I'm sat here, wondering where and how did it all go so wrong, so fast? Children are being sterilised at an alarming rate globally. No one is safe from this Trans Juggernaut.
Native people of standing in the community have swallowed this cult’s dogma entirely. They know they are lying, and we know they are lying, so where to from here?
I truly don't know.
Sacred rituals and practices are being changed and twisted to accommodate this madness. As an example, there are three things that can open the veil between our worlds: Women, Karanga, and our musical instruments. Only women can Karanga. Yet now we have men demanding this right. We have Kaumātua and Kuia going along with it.
What happens when protocol or tapu is broken? Was it all a lie to begin with? Can anyone open the veil now? Do we not have Te Awa Atua, the river of blood, the river of our ancestors, anymore?
In my understanding, Māori rituals are tied into knowing what, where, who, and why. Tied into the wairua of both worlds – physical and spiritual. Where has this all gone? Now anyone can stand anywhere by telling lies. By playing wilful pretend. We all know our Nannies, our Kuia and Koro cannot be each other. So why the ruination of the culture for less than 0.06% of people?
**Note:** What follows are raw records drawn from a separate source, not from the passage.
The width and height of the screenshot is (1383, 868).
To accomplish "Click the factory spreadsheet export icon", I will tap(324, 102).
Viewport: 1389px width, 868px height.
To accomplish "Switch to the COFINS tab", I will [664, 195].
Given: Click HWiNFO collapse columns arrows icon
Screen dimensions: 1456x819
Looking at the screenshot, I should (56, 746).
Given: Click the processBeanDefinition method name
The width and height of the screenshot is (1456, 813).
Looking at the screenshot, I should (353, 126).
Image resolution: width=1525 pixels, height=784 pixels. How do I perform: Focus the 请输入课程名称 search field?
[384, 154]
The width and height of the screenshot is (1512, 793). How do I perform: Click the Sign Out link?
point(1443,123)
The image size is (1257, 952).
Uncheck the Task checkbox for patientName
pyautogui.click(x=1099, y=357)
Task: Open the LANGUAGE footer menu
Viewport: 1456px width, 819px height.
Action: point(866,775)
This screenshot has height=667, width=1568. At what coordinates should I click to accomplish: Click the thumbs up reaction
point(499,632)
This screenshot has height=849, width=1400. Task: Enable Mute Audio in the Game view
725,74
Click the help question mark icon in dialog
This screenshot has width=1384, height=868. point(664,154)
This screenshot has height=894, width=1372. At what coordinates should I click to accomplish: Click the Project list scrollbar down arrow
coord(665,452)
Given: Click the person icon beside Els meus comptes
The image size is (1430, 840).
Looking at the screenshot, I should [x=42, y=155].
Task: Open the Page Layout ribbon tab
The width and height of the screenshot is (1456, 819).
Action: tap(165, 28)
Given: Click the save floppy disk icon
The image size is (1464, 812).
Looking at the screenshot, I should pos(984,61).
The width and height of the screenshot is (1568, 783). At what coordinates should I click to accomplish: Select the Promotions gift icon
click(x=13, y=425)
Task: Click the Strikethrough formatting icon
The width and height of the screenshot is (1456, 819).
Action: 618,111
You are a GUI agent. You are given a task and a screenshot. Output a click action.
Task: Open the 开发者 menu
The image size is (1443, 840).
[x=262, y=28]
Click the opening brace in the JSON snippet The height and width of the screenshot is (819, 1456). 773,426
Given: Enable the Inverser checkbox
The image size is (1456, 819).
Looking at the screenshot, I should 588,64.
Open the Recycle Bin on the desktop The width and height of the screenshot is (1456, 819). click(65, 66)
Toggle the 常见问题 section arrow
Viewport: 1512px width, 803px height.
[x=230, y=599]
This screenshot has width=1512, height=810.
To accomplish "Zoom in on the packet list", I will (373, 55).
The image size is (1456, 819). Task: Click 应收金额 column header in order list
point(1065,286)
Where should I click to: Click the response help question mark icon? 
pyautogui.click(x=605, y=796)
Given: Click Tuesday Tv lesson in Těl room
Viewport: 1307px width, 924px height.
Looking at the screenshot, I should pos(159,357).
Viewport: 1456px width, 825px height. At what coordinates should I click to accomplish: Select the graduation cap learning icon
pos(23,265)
Victims are getting younger. Governments are mass-funding the sterilisation of children. Sanctions on women are getting tougher, where the process is the punishment.
I'm sat here, grieving for all the Māori whānau brainwashed by this cult. We did not sterilise each other. We did not mutilate each other. We accepted and accommodated our difference and made the best of it against a backdrop of colonial deprivation. Now, the Colonial Powers have returned in force, colonising my culture for perverts and fetishists, who are primarily privileged pākehā men.
How many whānau will destroy their Whakapapa, their genealogy, by believing this dogma?
How many?
One is too many in my mind, yet to the Trans activists, a thousand isn't enough.
I ask myself again, where to from here? From where I'm sat, it is nowhere good.
Di Landy, Co-Founder Mana Wāhine Kōrero
If it's not a transgression to write about it, I would be fascinated to read more about this -
"Sacred rituals and practices are being changed and twisted to accommodate this madness. As an example, there are three things that can open the veil between our worlds: Women, Karanga, and our musical instruments. Only women can Karanga. Yet now we have men demanding this right. We have Kaumātua and Kuia going along with it."